Description
This vibrant Mexican Rice Skillet is a flavorful one-pan meal featuring long-grain white rice cooked with aromatic spices, diced tomatoes, corn, black beans, and topped with melted cheese and fresh cilantro. Perfect for a quick and satisfying weeknight dinner, it brings a delicious blend of textures and smoky, zesty flavors in every bite.
Ingredients
Scale
Rice Base
- 1 tablespoon olive oil
- 1 small onion, diced
- 2 cloves garlic, minced
- 1 cup long-grain white rice
- 1 teaspoon ground cumin
- 1/2 teaspoon chili powder
- 1/2 teaspoon smoked paprika
- 1/4 teaspoon salt
Liquid and Vegetables
- 1 (14.5-ounce) can diced tomatoes with green chilies
- 1 1/2 cups low-sodium chicken broth
- 1 cup frozen corn
- 1 (15-ounce) can black beans, drained and rinsed
Toppings and Garnishes
- 1 cup shredded cheddar or Mexican blend cheese
- 2 tablespoons chopped fresh cilantro
- Juice of 1/2 lime
Instructions
- Heat the oil and sauté onion: In a large skillet over medium heat, warm the olive oil. Add the diced onion and cook for 3 to 4 minutes until the onion becomes soft and translucent.
- Add garlic: Stir in the minced garlic and cook for 30 seconds to release its aroma without burning.
- Toast the rice and spices: Add the uncooked rice, ground cumin, chili powder, smoked paprika, and salt. Cook for 1 to 2 minutes, stirring frequently to toast the rice with the spices, enhancing their flavors.

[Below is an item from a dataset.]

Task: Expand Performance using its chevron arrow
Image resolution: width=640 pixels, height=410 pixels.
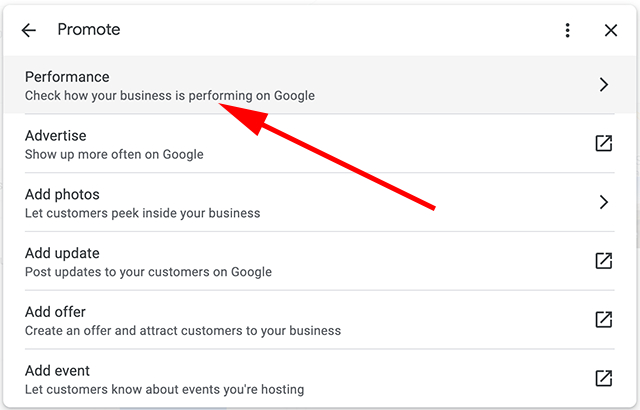Action: pos(603,85)
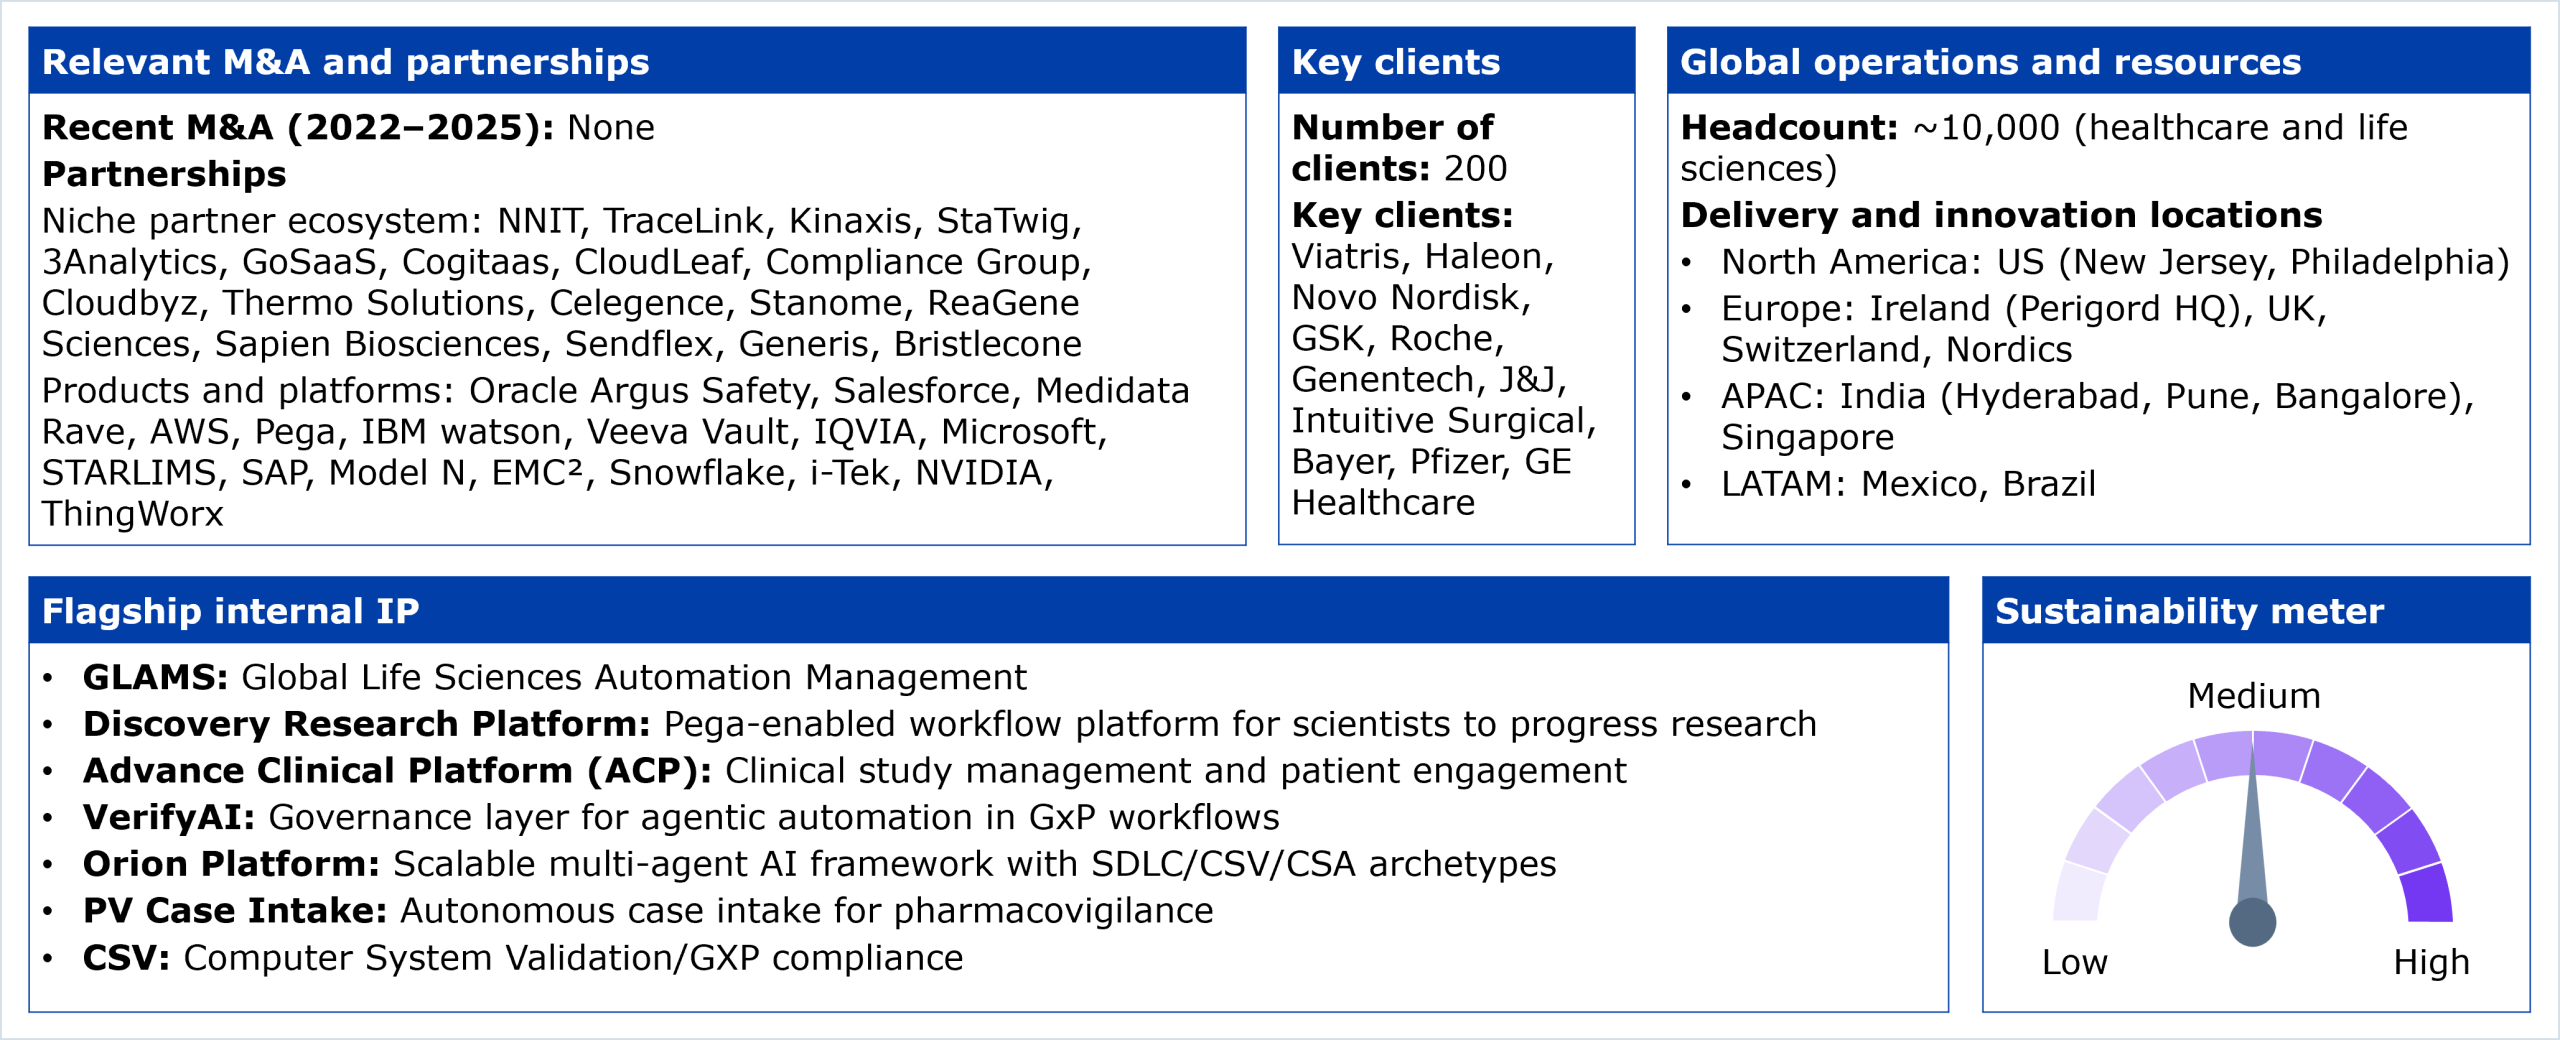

- Add tomatoes and broth, then simmer: Pour in the can of diced tomatoes with their juices and the low-sodium chicken broth. Stir well to combine, then bring the mixture to a simmer. Cover the skillet and reduce the heat to low.
- Cook the rice: Let the rice cook covered for 18 to 20 minutes until tender and most of the liquid is absorbed.

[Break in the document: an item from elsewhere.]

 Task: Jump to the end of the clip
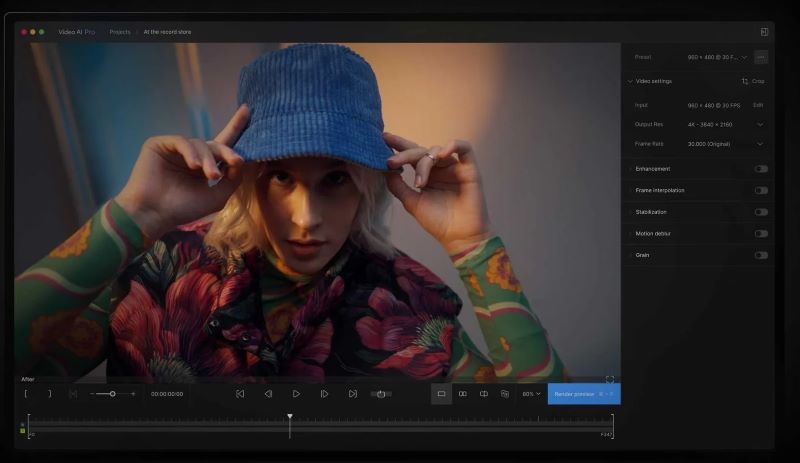click(x=352, y=394)
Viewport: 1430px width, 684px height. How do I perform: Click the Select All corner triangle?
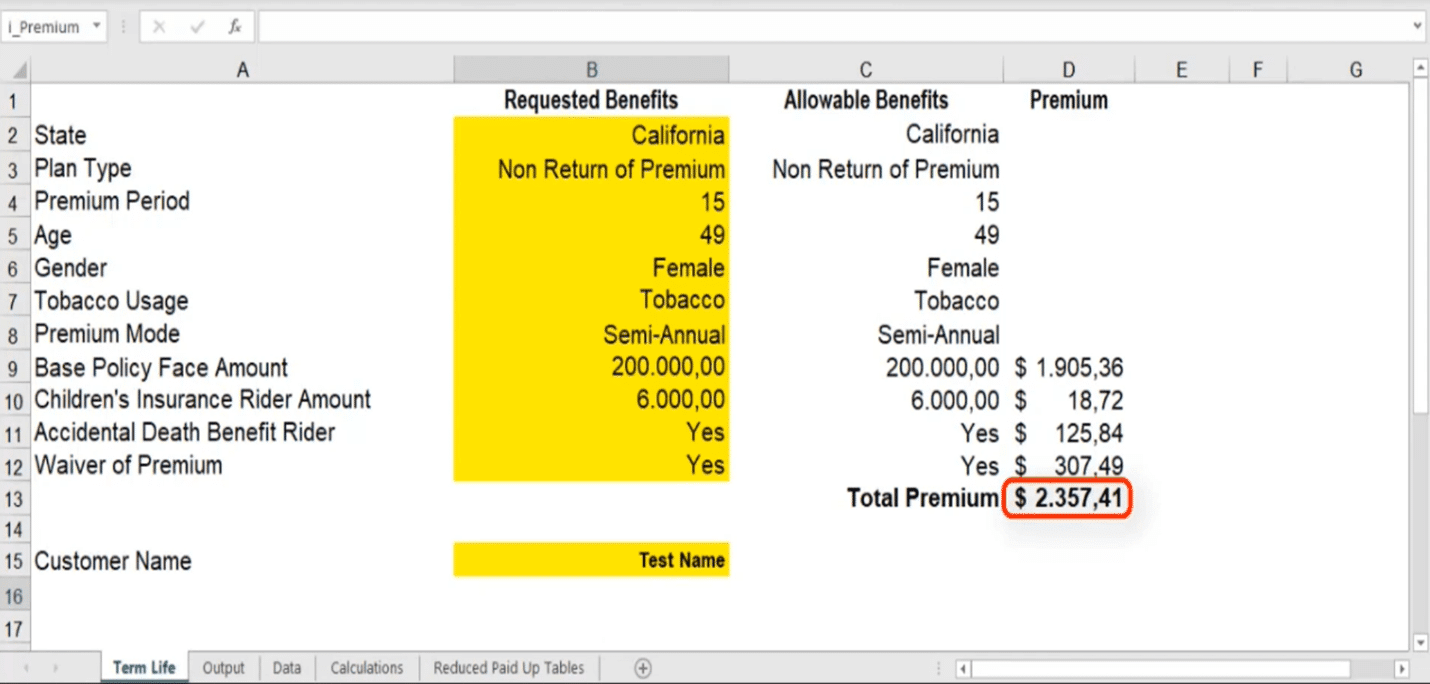[x=17, y=71]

- Add corn and black beans: Stir in the frozen corn and rinsed black beans, cooking for an additional 2 to 3 minutes to heat them through evenly.
- Top with cheese and melt: Evenly sprinkle shredded cheese over the rice mixture, cover again, and let it sit for 2 minutes to allow the cheese to melt perfectly.

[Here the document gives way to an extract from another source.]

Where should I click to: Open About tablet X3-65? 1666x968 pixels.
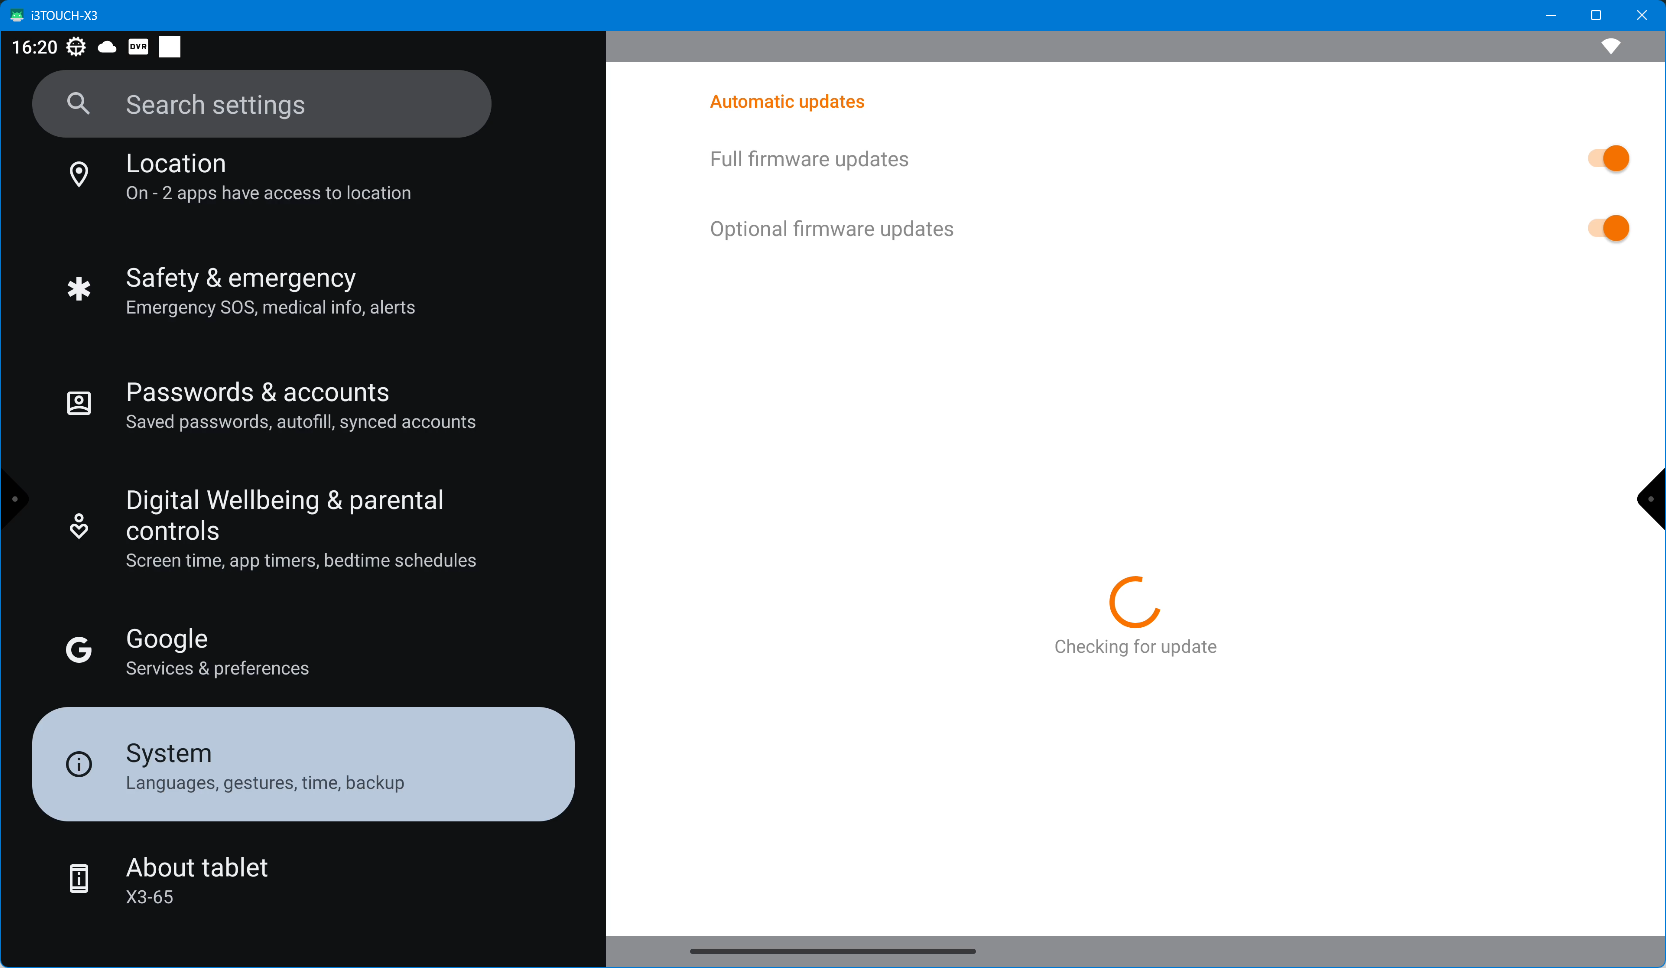pyautogui.click(x=300, y=880)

- Garnish and serve: Remove the lid, sprinkle the chopped fresh cilantro, and squeeze the juice of half a lime over the skillet before serving for a fresh, citrusy finish.
Notes
- For a heartier meal, add cooked shredded chicken or ground beef to this skillet.
- Substitute brown rice for higher fiber content, but increase the cooking time accordingly.
- Use vegetable broth instead of chicken broth to make this dish vegetarian.
- Adjust the level of chili powder and smoked paprika based on your preferred spice level.
- Leftover rice skillet can be refrigerated for up to 3 days and reheated on the stovetop or microwave.